Deren Bedeutung wird auch deutlich durch die Tatsache, dass Paul Spiegel, der Präsident des Zentralrates der Juden in Deutschland, an der Einweihung teilgenommen hat. Er würdigte die Gedenkstätte als Lernort für Mitmenschlichkeit.
Er soll vor allem von Schulen genutzt werden.

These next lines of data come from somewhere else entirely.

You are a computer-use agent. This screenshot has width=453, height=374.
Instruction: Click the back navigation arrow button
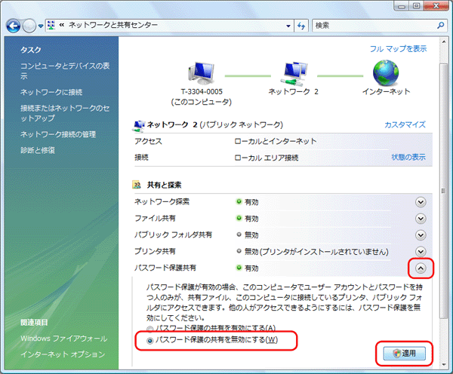13,26
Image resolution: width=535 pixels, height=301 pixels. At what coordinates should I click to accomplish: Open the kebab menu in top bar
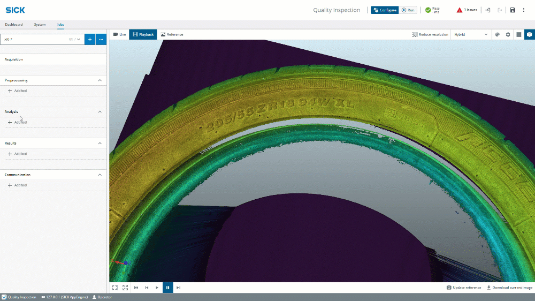coord(524,10)
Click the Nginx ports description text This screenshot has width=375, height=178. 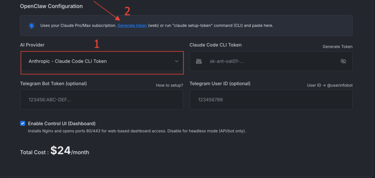(x=137, y=131)
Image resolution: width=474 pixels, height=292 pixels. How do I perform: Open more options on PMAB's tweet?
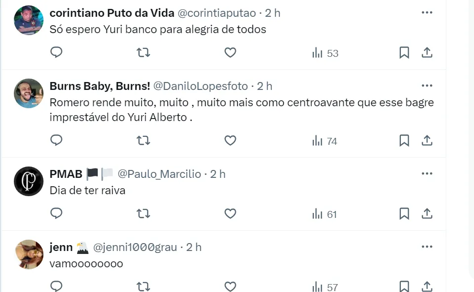point(427,173)
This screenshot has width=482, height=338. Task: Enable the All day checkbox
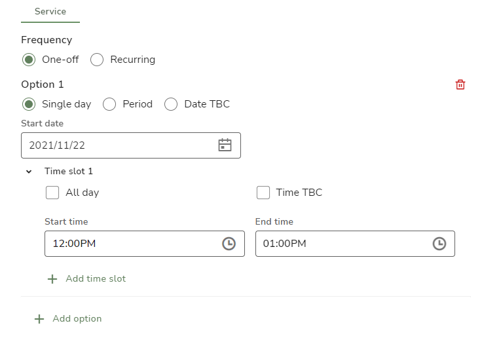coord(52,193)
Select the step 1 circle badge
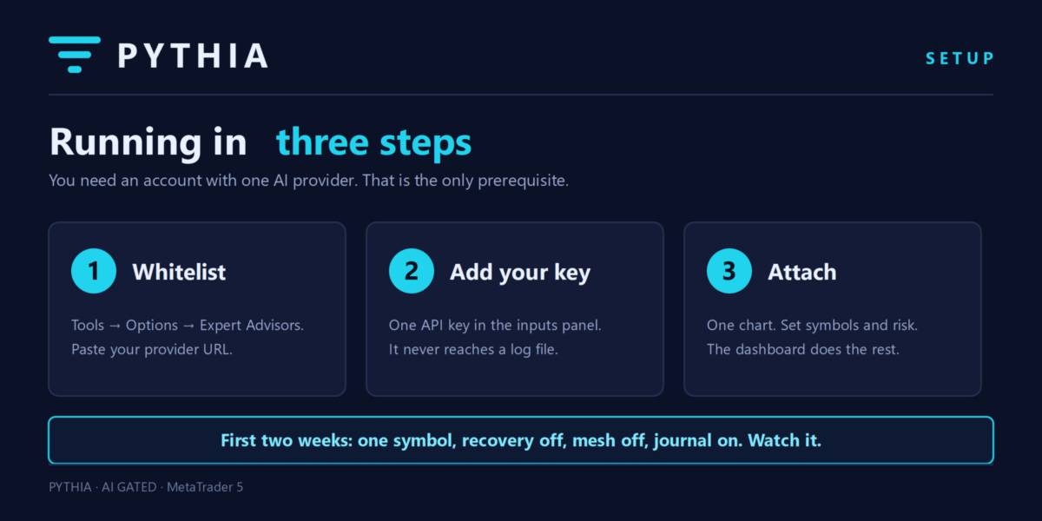This screenshot has width=1042, height=521. pos(94,272)
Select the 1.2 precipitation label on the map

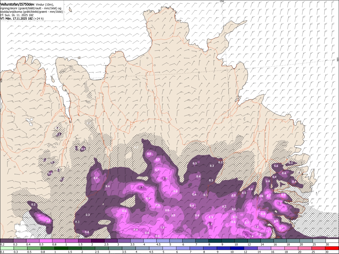(x=256, y=227)
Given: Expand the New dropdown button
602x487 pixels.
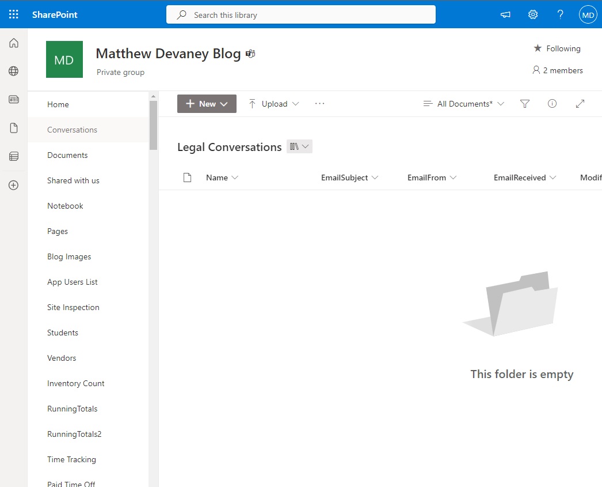Looking at the screenshot, I should click(x=207, y=104).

Getragen wird die Außenstelle des Museums und des Stadtarchivs durch das "Kuratorium Erinnern, Forschen und Gedenken", das Ausstellungen, Dokumentationen und Filmvorführungen plant.
Von 1917 bis 1963 war der Trakt Polizeigewahrsam.Während der Nazizeit war dort für manche Menschen Jüdischen Glaubens, Zwangsarbeiter, Zeugen Jehovas und Antifaschisten die erste Station auf dem Weg in andere Haftanstalten, Konzentrationslager oder zum Todesurteil vor Gericht.
Genaue Unterlagen über die Führung des Polizei-Gefängnisses sind nicht überliefert. Zum Kriegsende hatte die Polizeiverwaltung die meisten Akten gezielt vernichtet. So sind die Ängste und Nöte der Gefangenen nur indirekt dokumentiert: Am 4. Februar 1941 wurden vier polnische Zwangsarbeiter in Magdeburg festgenommen, die im Kreis Herford beschäftigt waren. Ein Jahr lang saßen sie in der Herforder Zelle, bevor sie vernommen wurden. Eindringlich ist die kyrillische Schrift einer ukrainischen Zwangsarbeiterin. An der Zellentür steht: "Ich bin in diesem Jahr hier schon zum zweiten Mal eingesperrt."
Dieses Dokument hat auch Paul Spiegel gesehen. "Diese Stätte soll es allen Unbelehrbaren und ewig Gestrigen erschweren, sich der Auseinandersetzung zu entziehen", mahnte er.
Angesichts des bevorstehenden Bundestagswahlkampfes appellierte der Präsident an die Parteien, auf rechte Parolen zu verzichten.Strategien gegen Rechtsextremismus hätten nur dann Aussicht auf Erfolg, wenn sich alle gesellschaftlichen und politischen Kräfte ihrer Vorbildfunktion bewusste seien. Ein "Handlungsbedarf" bestehe, weil noch immer 20 Prozent der deutschen Bevölkerung antisemitische Vorurteile hätten.